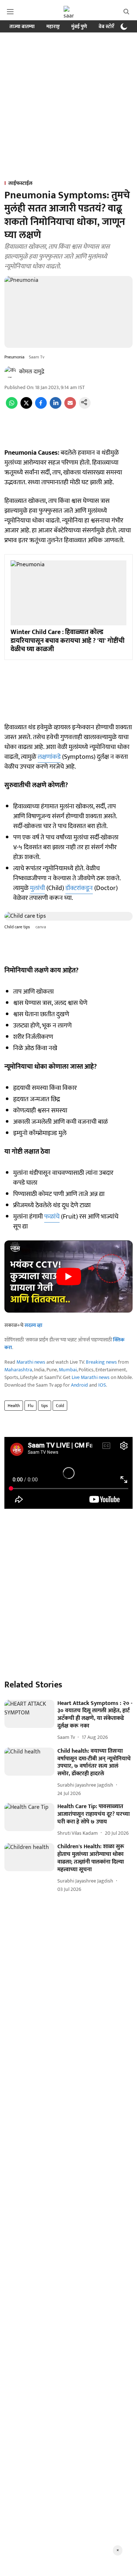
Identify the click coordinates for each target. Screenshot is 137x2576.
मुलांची (37, 888)
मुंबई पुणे (79, 26)
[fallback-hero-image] (29, 1714)
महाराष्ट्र (53, 26)
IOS (102, 1385)
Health (14, 1405)
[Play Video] (68, 1276)
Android (79, 1385)
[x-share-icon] (26, 407)
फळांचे (52, 1216)
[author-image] (10, 372)
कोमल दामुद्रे (31, 372)
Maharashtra (18, 1369)
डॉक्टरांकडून (79, 888)
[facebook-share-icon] (41, 407)
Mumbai (68, 1369)
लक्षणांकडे (49, 756)
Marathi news (30, 1362)
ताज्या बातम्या (22, 26)
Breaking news (101, 1362)
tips (44, 1405)
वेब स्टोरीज (109, 26)
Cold (60, 1405)
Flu (30, 1405)
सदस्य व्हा (33, 1325)
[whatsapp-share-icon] (12, 407)
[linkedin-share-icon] (55, 407)
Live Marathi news (91, 1377)
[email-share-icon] (70, 407)
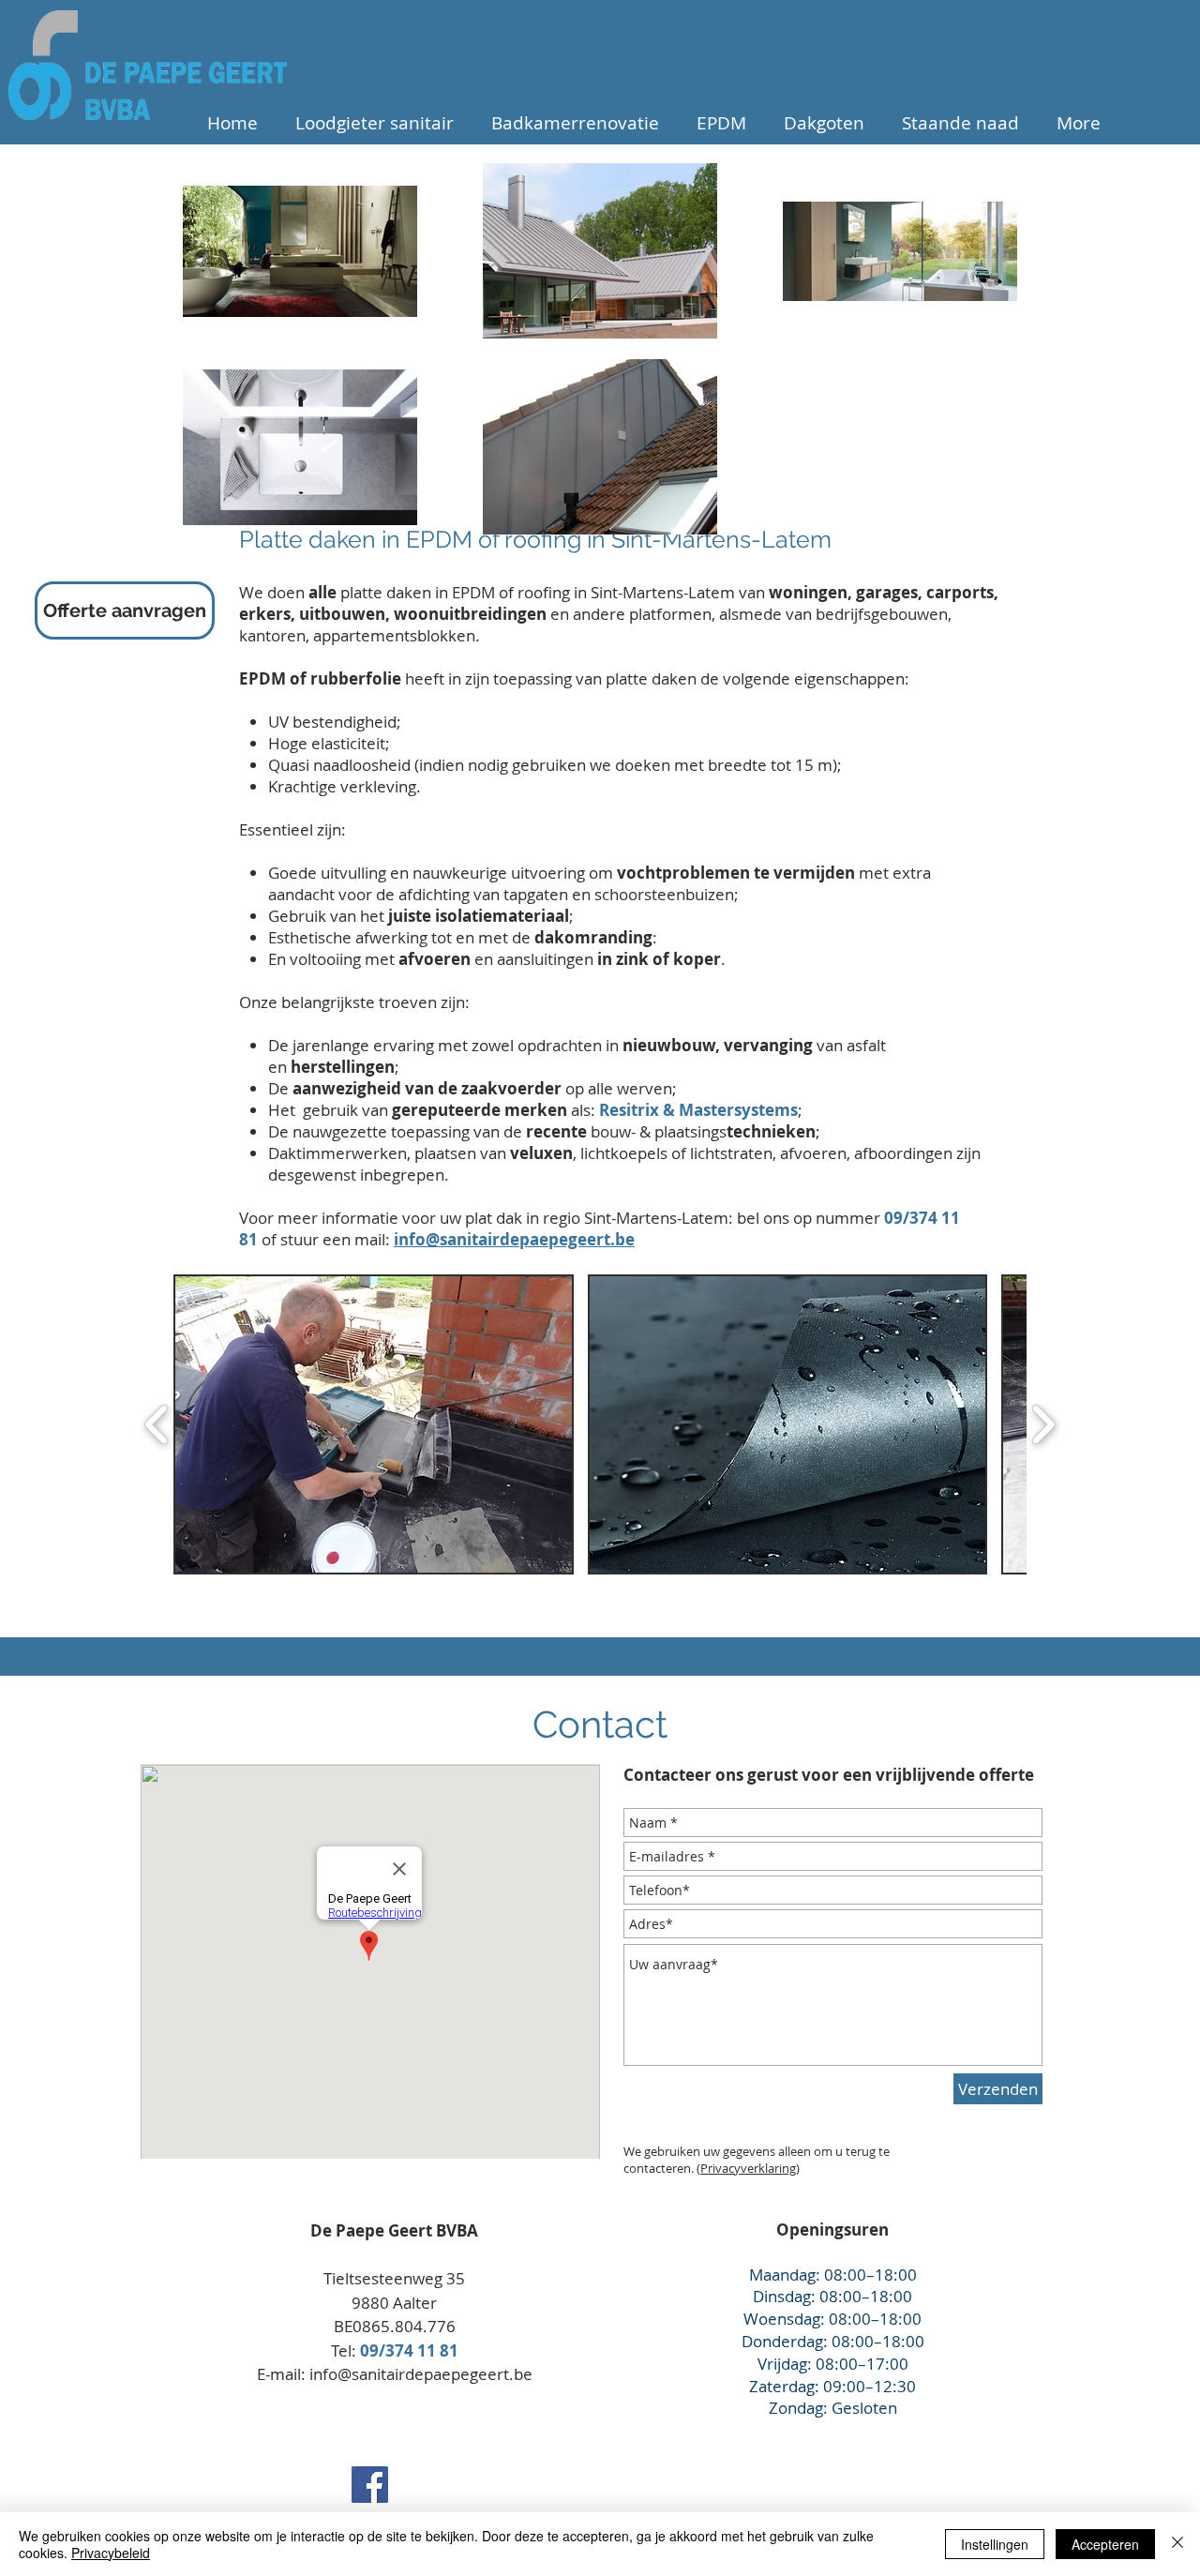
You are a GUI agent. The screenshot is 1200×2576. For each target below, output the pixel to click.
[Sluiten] (1177, 2544)
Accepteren (1105, 2544)
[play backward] (157, 1424)
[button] (373, 1424)
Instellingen (994, 2544)
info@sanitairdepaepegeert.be (420, 2374)
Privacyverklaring (748, 2168)
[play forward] (1043, 1424)
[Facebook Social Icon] (370, 2484)
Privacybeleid (110, 2552)
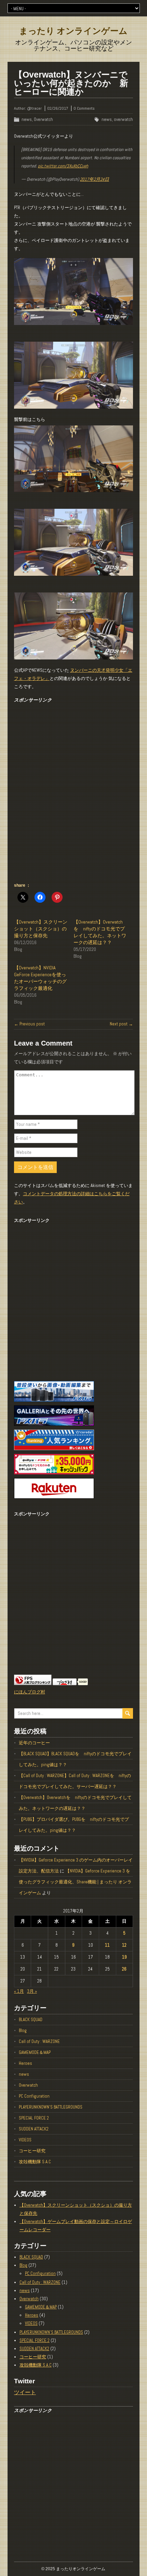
-------
▶ [What you should do]
From the line containing "Cold (60, 1405)" to the end of the data above, give those lines again verbatim, with both endpoints included and no images.

▶ [Completed exercise]
Cold (60, 1405)
Flu (30, 1405)
सदस्य व्हा (33, 1325)
[whatsapp-share-icon] (12, 407)
[linkedin-share-icon] (55, 407)
Live Marathi news (91, 1377)
[email-share-icon] (70, 407)
You are a GUI agent. The screenshot is 1200×2576. For each target below, output the pixel to click.
[Sluiten] (1177, 2544)
Accepteren (1105, 2544)
[play backward] (157, 1424)
[button] (373, 1424)
Instellingen (994, 2544)
info@sanitairdepaepegeert.be (420, 2374)
Privacyverklaring (748, 2168)
[play forward] (1043, 1424)
[Facebook Social Icon] (370, 2484)
Privacybeleid (110, 2552)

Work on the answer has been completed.